Lower Manhattan's late-19th century skyscrapers generally received mixed reception, and the Potter Building was especially criticized by professional architectural journals. A Real Estate Record and Guide writer remarked in 1885 that "there is not an interesting or refined piece of detail in the whole building". The critic also said that the building's design focused too much on its vertical aspect, though this contrasted with the opinions of other contemporary critics, who generally saw vertical emphasis favorably. In 1889, a writer for the same magazine compared the Potter Building with the Times Building at 41 Park Row, saying that the Potter Building's architect "contrived to make [it] appear at once monotonous and uneasy".

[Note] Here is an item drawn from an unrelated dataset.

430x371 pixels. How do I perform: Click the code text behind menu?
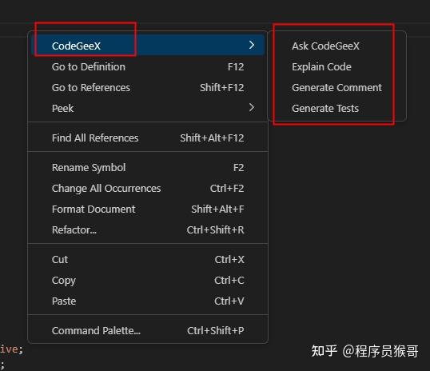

There were also positive reviews of the design. An 1885 Carpentry and Building article stated that the building was "one of the most conspicuous new buildings in the lower part of New York City", because of its juxtaposition of iron with brick and terracotta. The King's Handbook described the Potter Building as being among the city's "great and illustrious monuments of commercial success", while an 1899 architecture guidebook said that the Potter Building's "design is unusual and perhaps excessive in detail, but has great interest in the disposition of its masses." Later, in 1991, New York Times writer David W. Dunlap described the Potter Building as "almost hallucinatory in its Victorian encrustation". Architectural writers Sarah Landau and Carl Condit characterized the Potter Building as "distinguished above all by its ruggedly picturesque red brick and cast-iron-clad outer walls abundantly trimmed with terra-cotta".